Part of a data file:
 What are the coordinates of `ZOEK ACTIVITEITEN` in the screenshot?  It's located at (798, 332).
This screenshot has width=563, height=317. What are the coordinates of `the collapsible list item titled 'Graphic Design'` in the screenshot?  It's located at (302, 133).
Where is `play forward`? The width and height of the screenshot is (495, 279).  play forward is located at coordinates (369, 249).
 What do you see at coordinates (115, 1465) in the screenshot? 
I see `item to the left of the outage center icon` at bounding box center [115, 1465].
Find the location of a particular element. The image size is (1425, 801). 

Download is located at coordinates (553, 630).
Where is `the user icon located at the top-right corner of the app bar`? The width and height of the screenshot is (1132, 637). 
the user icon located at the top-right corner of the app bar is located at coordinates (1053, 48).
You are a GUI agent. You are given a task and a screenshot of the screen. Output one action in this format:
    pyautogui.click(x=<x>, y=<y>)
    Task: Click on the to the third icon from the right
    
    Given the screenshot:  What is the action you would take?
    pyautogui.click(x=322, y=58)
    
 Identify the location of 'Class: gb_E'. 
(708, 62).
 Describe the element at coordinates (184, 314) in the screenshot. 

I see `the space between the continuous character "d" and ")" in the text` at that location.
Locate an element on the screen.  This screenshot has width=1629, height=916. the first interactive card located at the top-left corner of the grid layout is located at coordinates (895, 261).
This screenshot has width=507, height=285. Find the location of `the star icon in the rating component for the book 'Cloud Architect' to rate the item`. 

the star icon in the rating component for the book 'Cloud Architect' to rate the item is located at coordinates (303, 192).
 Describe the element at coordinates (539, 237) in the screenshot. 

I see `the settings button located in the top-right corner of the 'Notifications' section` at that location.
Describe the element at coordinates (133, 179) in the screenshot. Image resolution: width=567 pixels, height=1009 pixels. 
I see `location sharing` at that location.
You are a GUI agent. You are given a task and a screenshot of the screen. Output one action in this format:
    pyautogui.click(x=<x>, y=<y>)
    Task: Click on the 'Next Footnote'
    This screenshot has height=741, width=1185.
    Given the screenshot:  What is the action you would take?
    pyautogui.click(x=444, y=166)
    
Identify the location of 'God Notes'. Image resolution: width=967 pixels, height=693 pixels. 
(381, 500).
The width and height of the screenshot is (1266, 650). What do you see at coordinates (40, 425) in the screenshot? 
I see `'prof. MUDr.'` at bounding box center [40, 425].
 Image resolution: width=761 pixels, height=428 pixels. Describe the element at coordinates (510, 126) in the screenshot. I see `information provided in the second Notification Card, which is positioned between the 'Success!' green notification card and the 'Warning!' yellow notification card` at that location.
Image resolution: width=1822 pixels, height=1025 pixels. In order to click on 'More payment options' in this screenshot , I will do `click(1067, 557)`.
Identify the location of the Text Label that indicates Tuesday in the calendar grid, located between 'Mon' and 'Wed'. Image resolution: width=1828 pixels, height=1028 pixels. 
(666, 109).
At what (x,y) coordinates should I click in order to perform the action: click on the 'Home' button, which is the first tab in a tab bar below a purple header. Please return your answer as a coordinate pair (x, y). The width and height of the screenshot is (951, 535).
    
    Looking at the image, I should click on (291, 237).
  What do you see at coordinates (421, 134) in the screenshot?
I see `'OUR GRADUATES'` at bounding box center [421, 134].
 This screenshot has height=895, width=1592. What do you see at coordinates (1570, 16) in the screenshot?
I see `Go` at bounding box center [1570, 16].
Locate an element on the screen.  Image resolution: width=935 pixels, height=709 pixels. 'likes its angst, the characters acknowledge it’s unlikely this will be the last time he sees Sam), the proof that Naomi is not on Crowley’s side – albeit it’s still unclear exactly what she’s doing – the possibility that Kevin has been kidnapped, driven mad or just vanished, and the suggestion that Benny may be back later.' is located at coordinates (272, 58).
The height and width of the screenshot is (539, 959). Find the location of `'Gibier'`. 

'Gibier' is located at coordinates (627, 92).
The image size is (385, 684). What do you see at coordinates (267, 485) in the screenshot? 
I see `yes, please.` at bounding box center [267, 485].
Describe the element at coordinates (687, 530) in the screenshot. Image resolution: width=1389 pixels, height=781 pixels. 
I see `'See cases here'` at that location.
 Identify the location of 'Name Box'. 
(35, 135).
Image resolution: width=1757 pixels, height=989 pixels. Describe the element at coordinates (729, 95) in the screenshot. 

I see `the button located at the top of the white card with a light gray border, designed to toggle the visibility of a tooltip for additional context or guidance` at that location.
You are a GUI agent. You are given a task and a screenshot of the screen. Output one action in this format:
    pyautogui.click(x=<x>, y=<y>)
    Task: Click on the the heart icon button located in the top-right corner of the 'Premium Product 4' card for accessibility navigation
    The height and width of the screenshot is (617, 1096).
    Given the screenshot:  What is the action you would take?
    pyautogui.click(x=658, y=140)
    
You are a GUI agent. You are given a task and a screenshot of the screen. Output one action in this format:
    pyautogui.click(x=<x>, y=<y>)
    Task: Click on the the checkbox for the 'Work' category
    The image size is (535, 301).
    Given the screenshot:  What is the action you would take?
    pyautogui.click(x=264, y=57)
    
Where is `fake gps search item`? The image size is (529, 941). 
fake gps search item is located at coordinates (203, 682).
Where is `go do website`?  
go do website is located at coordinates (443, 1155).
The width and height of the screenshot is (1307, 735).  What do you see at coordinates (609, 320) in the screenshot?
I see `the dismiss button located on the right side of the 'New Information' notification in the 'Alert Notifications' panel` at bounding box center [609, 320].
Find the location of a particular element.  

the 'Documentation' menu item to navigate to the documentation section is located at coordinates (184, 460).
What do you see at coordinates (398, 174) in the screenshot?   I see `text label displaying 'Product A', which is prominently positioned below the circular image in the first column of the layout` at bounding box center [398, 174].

* [PROBLEM] Rewrite all of these records, swapping every "Where is" for "Where can I find" and leaving everything else unchanged.

* [WRITTEN SOLUTION]
 What are the coordinates of `ZOEK ACTIVITEITEN` in the screenshot?  It's located at (798, 332).
This screenshot has width=563, height=317. What are the coordinates of `the collapsible list item titled 'Graphic Design'` in the screenshot?  It's located at (302, 133).
Where can I find `play forward`? The width and height of the screenshot is (495, 279).  play forward is located at coordinates (369, 249).
 What do you see at coordinates (115, 1465) in the screenshot? 
I see `item to the left of the outage center icon` at bounding box center [115, 1465].
Find the location of a particular element. The image size is (1425, 801). 

Download is located at coordinates (553, 630).
Where can I find `the user icon located at the top-right corner of the app bar`? The width and height of the screenshot is (1132, 637). 
the user icon located at the top-right corner of the app bar is located at coordinates (1053, 48).
You are a GUI agent. You are given a task and a screenshot of the screen. Output one action in this format:
    pyautogui.click(x=<x>, y=<y>)
    Task: Click on the to the third icon from the right
    
    Given the screenshot:  What is the action you would take?
    pyautogui.click(x=322, y=58)
    
 Identify the location of 'Class: gb_E'. 
(708, 62).
 Describe the element at coordinates (184, 314) in the screenshot. 

I see `the space between the continuous character "d" and ")" in the text` at that location.
Locate an element on the screen.  This screenshot has width=1629, height=916. the first interactive card located at the top-left corner of the grid layout is located at coordinates (895, 261).
This screenshot has width=507, height=285. Find the location of `the star icon in the rating component for the book 'Cloud Architect' to rate the item`. 

the star icon in the rating component for the book 'Cloud Architect' to rate the item is located at coordinates (303, 192).
 Describe the element at coordinates (539, 237) in the screenshot. 

I see `the settings button located in the top-right corner of the 'Notifications' section` at that location.
Describe the element at coordinates (133, 179) in the screenshot. Image resolution: width=567 pixels, height=1009 pixels. 
I see `location sharing` at that location.
You are a GUI agent. You are given a task and a screenshot of the screen. Output one action in this format:
    pyautogui.click(x=<x>, y=<y>)
    Task: Click on the 'Next Footnote'
    This screenshot has height=741, width=1185.
    Given the screenshot:  What is the action you would take?
    pyautogui.click(x=444, y=166)
    
Identify the location of 'God Notes'. Image resolution: width=967 pixels, height=693 pixels. 
(381, 500).
The width and height of the screenshot is (1266, 650). What do you see at coordinates (40, 425) in the screenshot? 
I see `'prof. MUDr.'` at bounding box center [40, 425].
 Image resolution: width=761 pixels, height=428 pixels. Describe the element at coordinates (510, 126) in the screenshot. I see `information provided in the second Notification Card, which is positioned between the 'Success!' green notification card and the 'Warning!' yellow notification card` at that location.
Image resolution: width=1822 pixels, height=1025 pixels. In order to click on 'More payment options' in this screenshot , I will do `click(1067, 557)`.
Identify the location of the Text Label that indicates Tuesday in the calendar grid, located between 'Mon' and 'Wed'. Image resolution: width=1828 pixels, height=1028 pixels. 
(666, 109).
At what (x,y) coordinates should I click in order to perform the action: click on the 'Home' button, which is the first tab in a tab bar below a purple header. Please return your answer as a coordinate pair (x, y). The width and height of the screenshot is (951, 535).
    
    Looking at the image, I should click on (291, 237).
  What do you see at coordinates (421, 134) in the screenshot?
I see `'OUR GRADUATES'` at bounding box center [421, 134].
 This screenshot has height=895, width=1592. What do you see at coordinates (1570, 16) in the screenshot?
I see `Go` at bounding box center [1570, 16].
Locate an element on the screen.  Image resolution: width=935 pixels, height=709 pixels. 'likes its angst, the characters acknowledge it’s unlikely this will be the last time he sees Sam), the proof that Naomi is not on Crowley’s side – albeit it’s still unclear exactly what she’s doing – the possibility that Kevin has been kidnapped, driven mad or just vanished, and the suggestion that Benny may be back later.' is located at coordinates (272, 58).
The height and width of the screenshot is (539, 959). Find the location of `'Gibier'`. 

'Gibier' is located at coordinates (627, 92).
The image size is (385, 684). What do you see at coordinates (267, 485) in the screenshot? 
I see `yes, please.` at bounding box center [267, 485].
Describe the element at coordinates (687, 530) in the screenshot. Image resolution: width=1389 pixels, height=781 pixels. 
I see `'See cases here'` at that location.
 Identify the location of 'Name Box'. 
(35, 135).
Image resolution: width=1757 pixels, height=989 pixels. Describe the element at coordinates (729, 95) in the screenshot. 

I see `the button located at the top of the white card with a light gray border, designed to toggle the visibility of a tooltip for additional context or guidance` at that location.
You are a GUI agent. You are given a task and a screenshot of the screen. Output one action in this format:
    pyautogui.click(x=<x>, y=<y>)
    Task: Click on the the heart icon button located in the top-right corner of the 'Premium Product 4' card for accessibility navigation
    The height and width of the screenshot is (617, 1096).
    Given the screenshot:  What is the action you would take?
    pyautogui.click(x=658, y=140)
    
You are a GUI agent. You are given a task and a screenshot of the screen. Output one action in this format:
    pyautogui.click(x=<x>, y=<y>)
    Task: Click on the the checkbox for the 'Work' category
    The image size is (535, 301).
    Given the screenshot:  What is the action you would take?
    pyautogui.click(x=264, y=57)
    
Where can I find `fake gps search item`? The image size is (529, 941). 
fake gps search item is located at coordinates (203, 682).
Where can I find `go do website`?  
go do website is located at coordinates (443, 1155).
The width and height of the screenshot is (1307, 735).  What do you see at coordinates (609, 320) in the screenshot?
I see `the dismiss button located on the right side of the 'New Information' notification in the 'Alert Notifications' panel` at bounding box center [609, 320].
Find the location of a particular element.  

the 'Documentation' menu item to navigate to the documentation section is located at coordinates (184, 460).
What do you see at coordinates (398, 174) in the screenshot?   I see `text label displaying 'Product A', which is prominently positioned below the circular image in the first column of the layout` at bounding box center [398, 174].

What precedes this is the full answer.